**Provided records**
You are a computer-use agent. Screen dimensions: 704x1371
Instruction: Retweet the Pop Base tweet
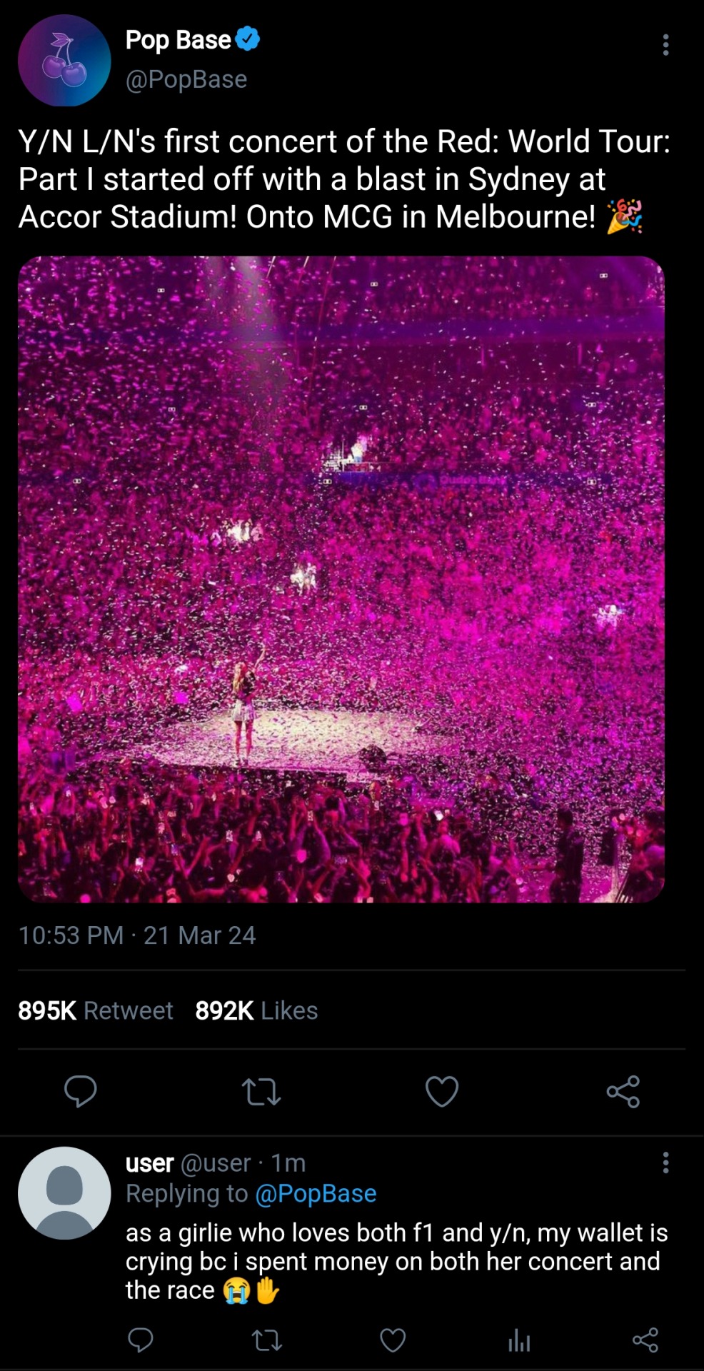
---
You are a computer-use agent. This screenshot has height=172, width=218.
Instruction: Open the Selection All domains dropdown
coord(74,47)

**Instructions to follow**
Line count for the word "computer": tally the lines of the records above that hold it and give only that figure.

**Output**
2